By Tafadzwa Kachiko | NewsDay |
Labour unions representing teachers say the announcement by government that it had recruited an estimated 4 000 teachers was a joke, saying the country has over about 50 000 vacant posts.
Primary and Secondary Education minister Evelyn Ndlovu told Parliament on Wednesday that the ministry had recruited 3 900 teachers to address a critical shortage of teaching staff in government schools.
Early this year, the ministry said it was targeting to recruit at least 10 000 teachers in 2022.
However, unions said the country suffered a serious shortage of teachers as educators were quitting their jobs en masse to protest poor salaries.
“The number is a drop in the sand because we have a serious shortage in the education sector. Teachers are resigning daily out of frustrations emanating from poor remunerations,” Educators Union of Zimbabwe secretary-general Tapedza Zhou told NewsDay Weekender.
Progressive Teachers Union of Zimbabwe president Takavafira Zhou said a survey by the union revealed that the deficit of teachers in the education sector was nearly 50 000.
“This recruitment is insignificant and we urge government to speedily address the deficit in schools so that we address the high teacher: pupil ratio,” he said.
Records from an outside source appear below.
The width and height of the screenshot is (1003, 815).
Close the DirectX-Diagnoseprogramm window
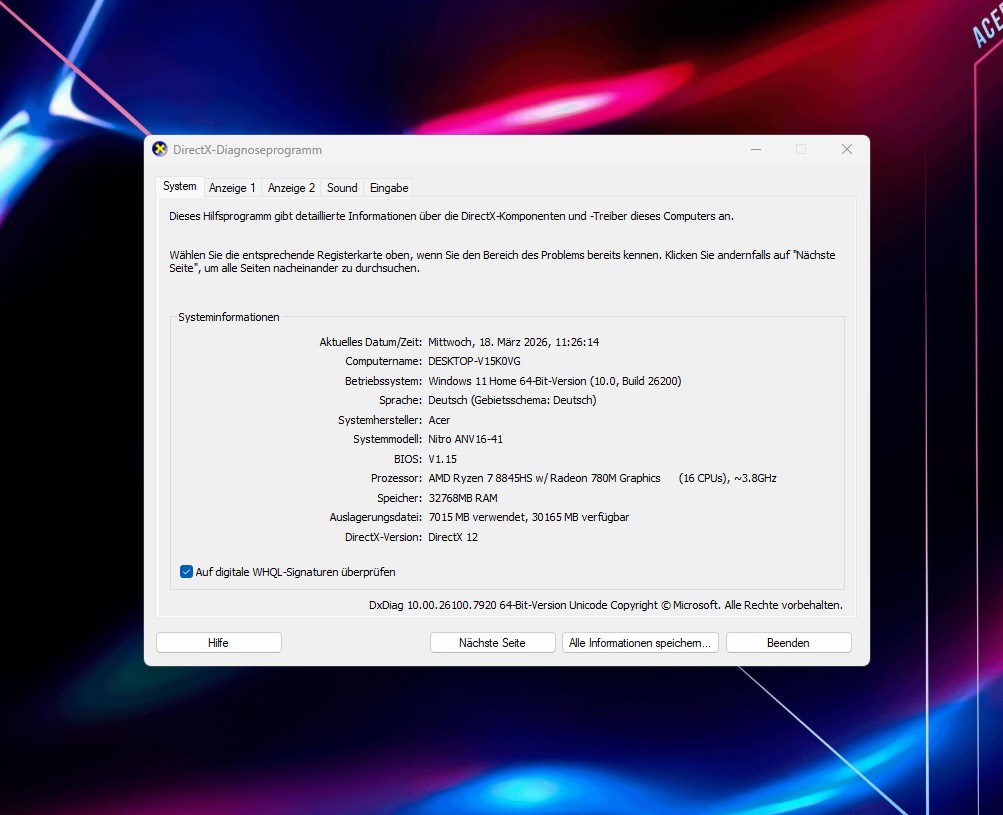846,150
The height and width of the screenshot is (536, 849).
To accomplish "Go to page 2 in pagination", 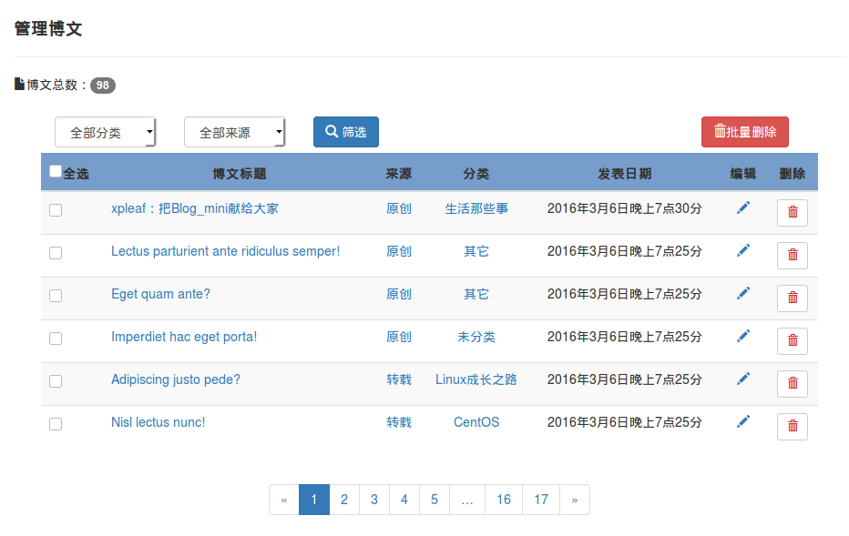I will tap(344, 500).
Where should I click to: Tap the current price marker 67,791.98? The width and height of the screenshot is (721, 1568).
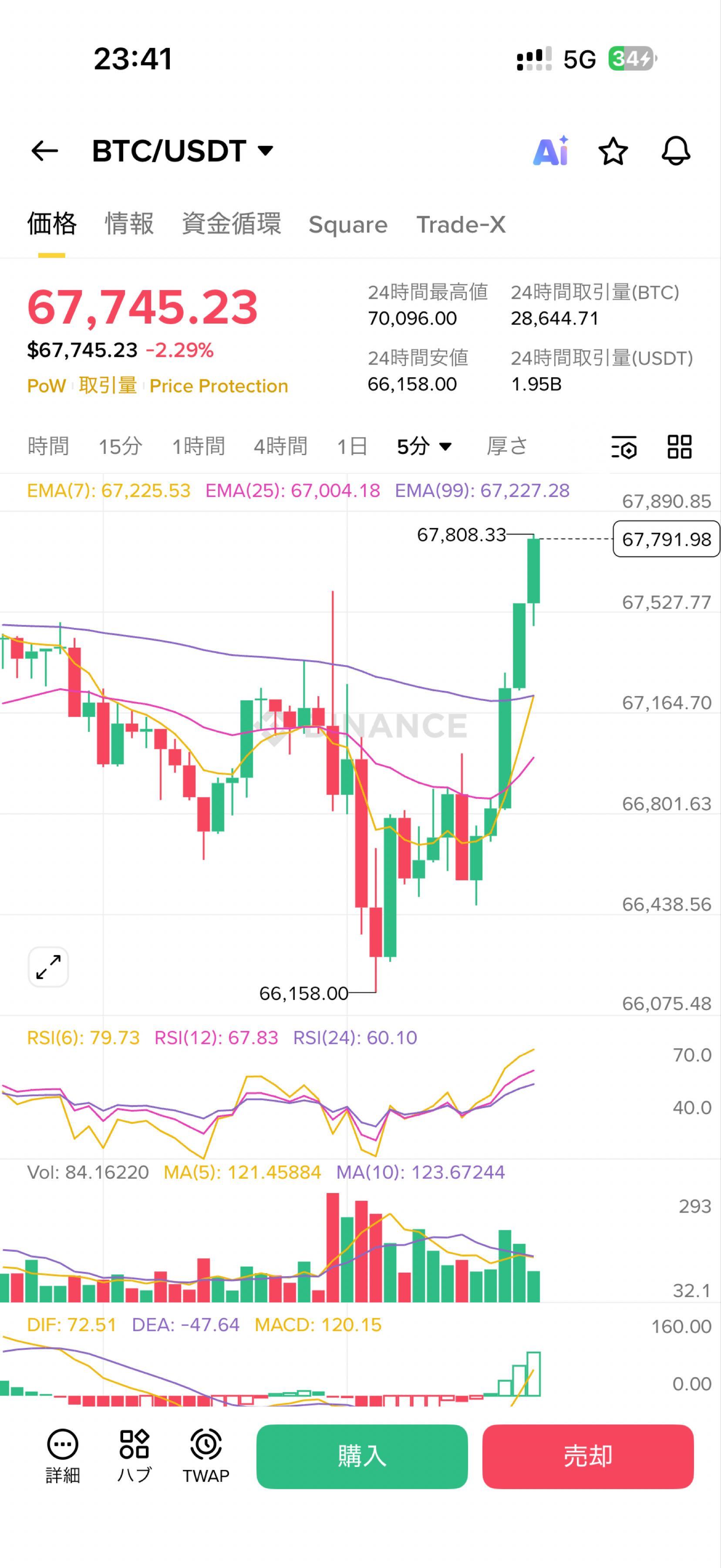pyautogui.click(x=666, y=539)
Amalgamated Rural Teachers Union of Zimbabwe president Obert Masaraure said: “While they are recruiting, teachers are leaving the profession en masse,” he said.
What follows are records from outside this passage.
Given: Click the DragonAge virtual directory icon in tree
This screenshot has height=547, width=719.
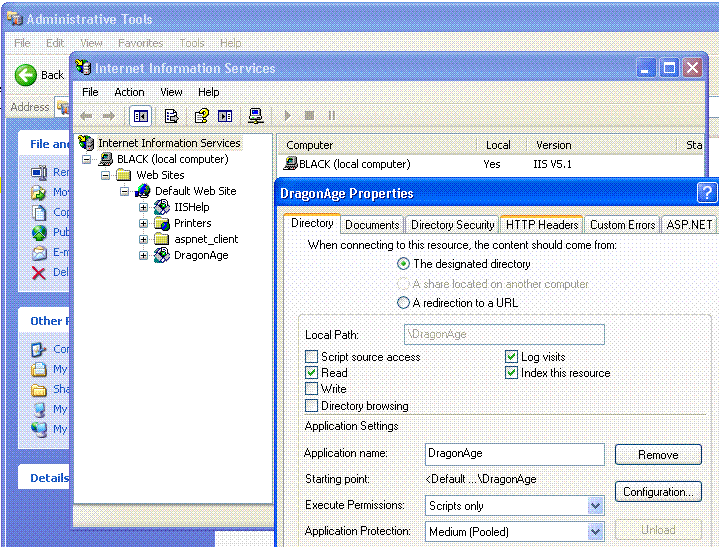Looking at the screenshot, I should click(161, 255).
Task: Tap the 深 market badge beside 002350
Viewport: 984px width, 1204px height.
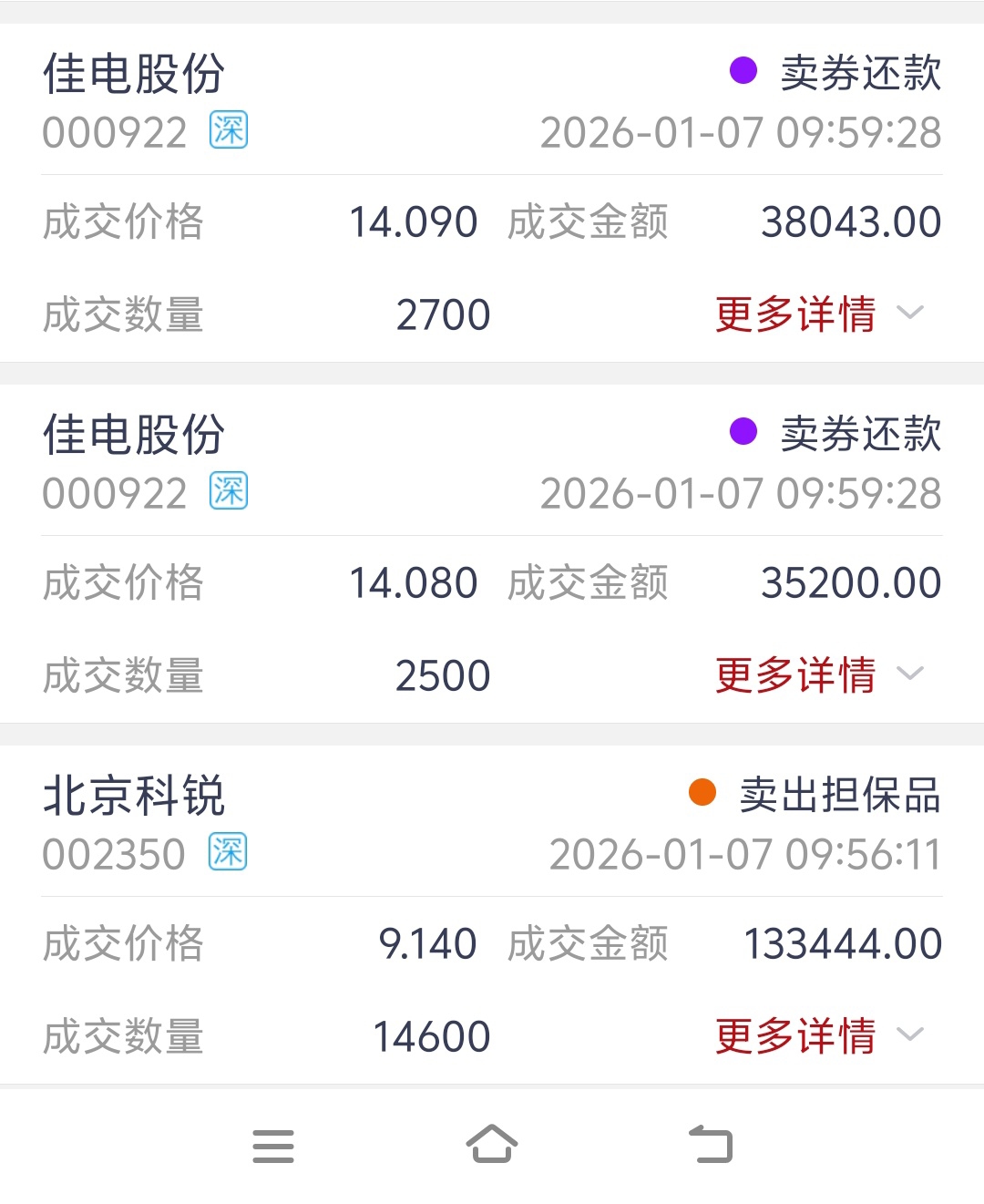Action: pyautogui.click(x=228, y=851)
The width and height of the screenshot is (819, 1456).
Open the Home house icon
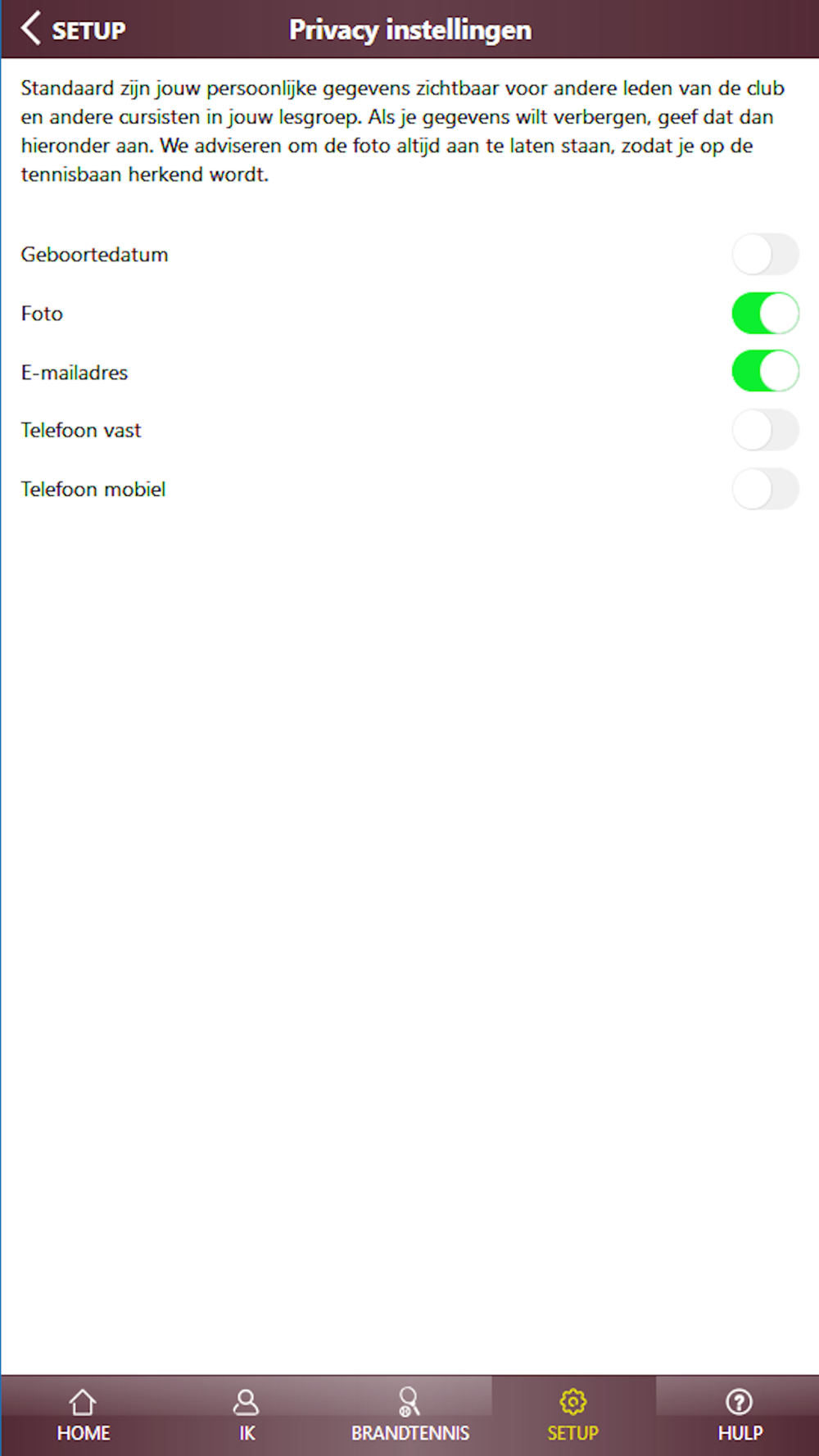click(x=83, y=1402)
“The underpayment of teachers has reduced them to paupers and made the profession unattractive. Some of the recruited teachers are refusing to go to work having realised that they signed up for poverty.”
Zimbabwe Union of School Heads secretary-general Munyaradzi Majoni urged authorities to recruit more teachers to address the challenges of staff shortages.
“In addition, deliberate efforts must be made to address welfare challenges, especially finding a permanent solution to salary disputes between teachers and their employer so that high staff turnover is curbed,” Majoni said.
According to Primary and Secondary Education spokesperson Taungana Ndoro, Zimbabwe currently has an estimated 145 000 teachers against 4,6 million learners.
Ndoro denied that the country had a shortfall of an estimated 50 000 teachers despite noting the existing staffing challenges
“The 3 906 teachers were recruited to add on to the close to 1 500 recruited in March as the Ministry moves towards the 10 000 which it aims to employ before the end of the year,” he said.
Teachers and government have been at loggerheads over poor salaries and working conditions, with educators demanding pre-2018 salaries of US$540 or the equivalent in local currency at the interbank rate.
Early this year, government suspended a number of educators for going on strike demanding better salaries and working conditions.